Drug Policy Reform Briefing Focuses on Treatment

Lynn PaltrowLynn Paltrow, National Advocates for Pregnant Women

Treatment — rather than persecution — for people with substance use disorders was the common message conveyed by speakers at a Capitol Hill briefing on drug policy reform.

NASW was a partnering sponsor of New Directions: A Public Health and Safety Approach to Drug Policy, which brought social workers, educators, law enforcement and advocates of drug policy reform to Washington in June.

U.S. Rep. Robert Scott, D-Va., said the time is right for a fresh look at U.S. drug policy, including drug conviction incarcerations.

“Rehabilitation ... costs less than just locking them up,” he said at the briefing that was also sponsored by the Drug Policy Alliance; the ACLU; amfAR; The Foundation for AIDS Research; the Criminal Justice Policy Foundation; the National Black Police Association; and Physicians for Human Rights.

Scott noted that a public health approach to drug policy rather than jail time is the right direction in any policy change. “We’re wasting money on prisons for political gain,” he said.

Lynn Paltrow, executive director of the National Advocates for Pregnant Women, said most women in jail are mothers. “The drug war has encouraged misapplied laws,” she said. “It has the power to turn pregnancy into a crime.”

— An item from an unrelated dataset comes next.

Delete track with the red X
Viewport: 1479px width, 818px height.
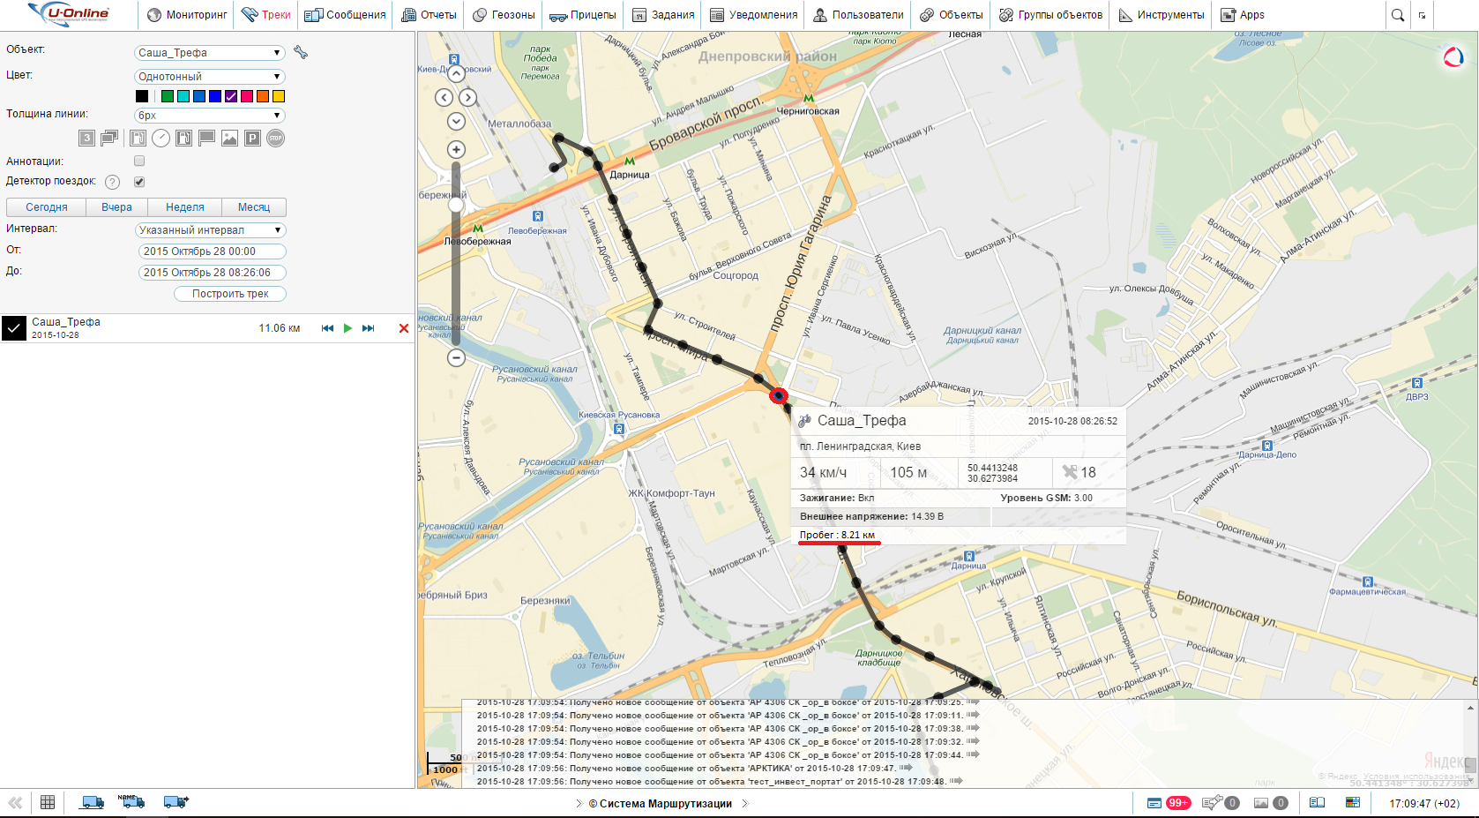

Sue GallegoSue Gallego, faculty, NASW HIV/AIDS Spectrum Project

She said there is no evidence that states prenatal cocaine use, for example, is any more harmful to a fetus than legal substances such as alcohol and cigarettes.

Paltrow added, “We use urine samples to judge people and whether they are a good parent. It doesn’t show how good a parent they may be.”

Melvin Wilson, manager of NASW’s Office of Workforce Development and Training, moderated one of the panel discussions on treating drug use as a health issue. He said it is important for major stakeholders in health, mental health and justice departments to work together to promote a unified plan that can lead to effective drug policy reform.

Sue Gallego, a member of NASW’s HIV Spectrum Project, spoke on the panel. “We need to see our clients holistically and see all that they are,” she said.

Gallego said the system needs to change to meet people’s needs. “We have to get over the stigmas we hold,” she said. “We need to expand our thinking and connect the dots.”

Kash Heed is a former chief of the West Vancouver Police Department in British Columbia and a member of the province’s Legislative Assembly. He noted that he has held high-profile commands in drug enforcement and anti-gang task forces. He said in his experience, the majority of drug use happens in private and is more frequent in affluent communities. During his tenure as chief, he promoted a policy of not pursuing addicted drug users.

Kash HeedBritish Columbia legislator Kash Heed

“[The U.S.] war on drugs for 30 years continues to be a failure,” he said. He added that communication among service providers — including social workers — will contribute to an overall improvement of drug policy reform. “We need to be accepting and respectful that addicts are people, too,” he said.

John Carnevale has served four drug czars in three presidential administrations. Today, he runs a public policy firm. He said a public health approach for drug reduction is long overdue.

Carnevale said drug use among the population remains at 8 percent despite decades of government efforts and different administrations to lower the figure. He said the government needs to drop programs that attempt to stop drug trafficking from source countries.

“We need to get to members of Congress to add money for treatment,” he said.

Sanho Tree, a fellow at the Institute for Policy Studies and director of its Drug Policy Project, said attempts to stop source countries from producing drugs is futile since drug traffickers simply move their operations after one site is shut down.

John CarnavaleFormer White House drug czar adviser John Carnavale

The “war on drugs” over the years has resulted in an alarming rise in militarization of civilian law enforcement as well.

Radley Balko, investigative writer for Reason magazine, has written extensively on the overuse of SWAT deployments in drug raids. He said while SWAT used to be devoted to special circumstances involving violent situations, it has since grown to 50,000 deployments a year. Its primary use is now to serve narcotics warrants. Balko said that military equipment has routinely been used by local police agencies since the war on drugs campaign was launched by President Ronald Regan.

“Anger should be directed at our politicians, who constantly come up with this war rhetoric,” he said.

Other speakers addressed the need to reduce the incarceration rate for drug convictions, the call for substance abuse treatment and ways to reduce the harms associated with drugs and the war on drugs.

Officials from the Drug Policy Alliance said the briefing was an opportunity to bring together a broad spectrum of experts to examine the four pillars of any successful drug strategy: prevention, treatment, policing and harm reduction.